イサムはその言葉に答えず、炎の中をじっと見つめていた。
◇ リリィの覚醒 ◇
夜が深まり、静寂に包まれた谷に微かな音が響いた。リリィが目を覚まし、ゆっくりと体を起こしたのだ。
「リリィ、大丈夫か?」
カイが心配そうに彼女に駆け寄った。
「……うん。少し、体が軽くなった気がする。」
リリィはそう言いながら、両手を見つめた。そこにはかすかに光が宿っている。
「力が……制御しやすくなってる?」
彼女の声には驚きと戸惑いが混ざっていた。
「何が起きてるんだ?」
カイが尋ねると、イサムが近づいてきて答えた。
「核を破壊した影響だろうな。お前の力は喰らい花の瘴気に反応している。それが濃密な瘴気の塊を破壊したことで、何らかの変化をもたらしたのかもしれない。」
「それがいいことなのか、悪いことなのかは……まだ分からないってこと?」
リリィが不安そうに尋ねる。
イサムは短くうなずいた。
「だが、一つだけ確かなことがある。お前の力は、瘴気の源を破壊する鍵になる。次は、もっと大きな試練が待っているだろう。」
◇ 静かな決意 ◇
その夜、リリィはカイに言った。
「カイ、私、怖い。でも……この力を使わなきゃいけないって、分かってる。」
カイは彼女の手をそっと握った。
「無理をするな、リリィ。お前がいなければ、俺はここまで来られなかった。だから、これからは俺が――」
リリィは小さく首を振った。
「ダメだよ。カイばかりに頼るのは……。私も戦いたい。たとえこの力が私の命を削るものでも、使わなきゃいけない時が来たら、私は歌う。」
「……分かった。でも、絶対にお前を一人にしない。俺が必ず守る。」
二人の間に静かな絆が結ばれた。その絆は、瘴気の暗闇に飲み込まれそうな彼らにとって、唯一の希望だった。
◇ 次の旅路へ ◇
翌朝、三人は再び谷を越える旅に出た。瘴気の源に近づくにつれ、空の色は不気味な紫がかり、地面は黒い瘴気の結晶に覆われていく。周囲には喰らい花の遠吠えが響き渡り、緊張感が漂っていた。

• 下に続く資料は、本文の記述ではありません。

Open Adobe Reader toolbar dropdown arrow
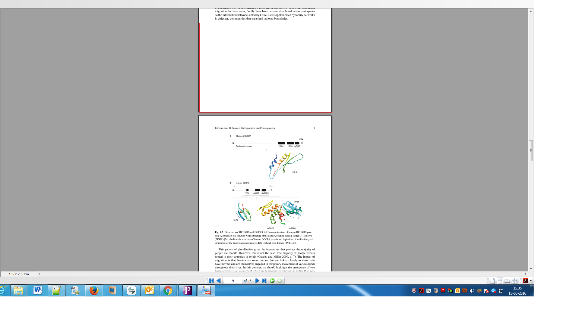 pyautogui.click(x=531, y=280)
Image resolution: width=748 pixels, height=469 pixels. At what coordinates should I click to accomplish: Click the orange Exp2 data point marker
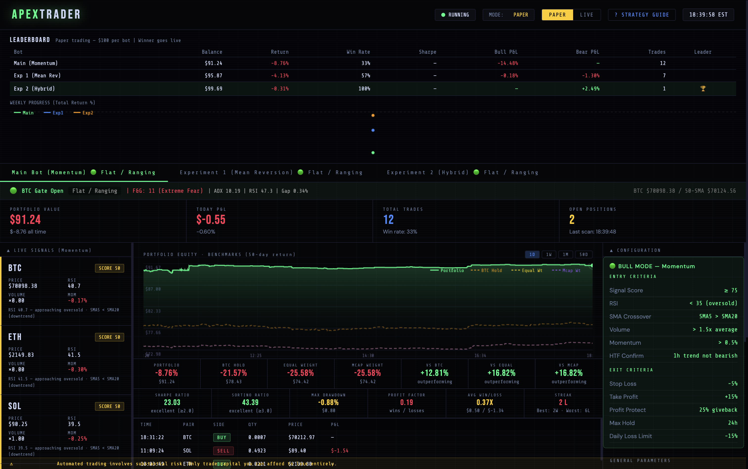tap(373, 115)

リリィは歌う覚悟を決め、カイは短剣を、イサムは銃を携え、前に進み続ける。
「瘴気の源がどんなものか、分からないが……ここまで来たら引き返すことはできないな。」
イサムが呟く。
カイは無言でうなずき、リリィを見つめた。その目には、彼女を失いたくないという強い決意が宿っている。
「もうすぐだ……」
リリィは呟いた。
カイはその言葉に応えるように、
「俺たちで終わらせる」
と言い放ち、さらに歩みを進めた。
廃墟の中、三人の姿は瘴気の濃霧に消えかかりながらも、その心には確かな光が灯っていた。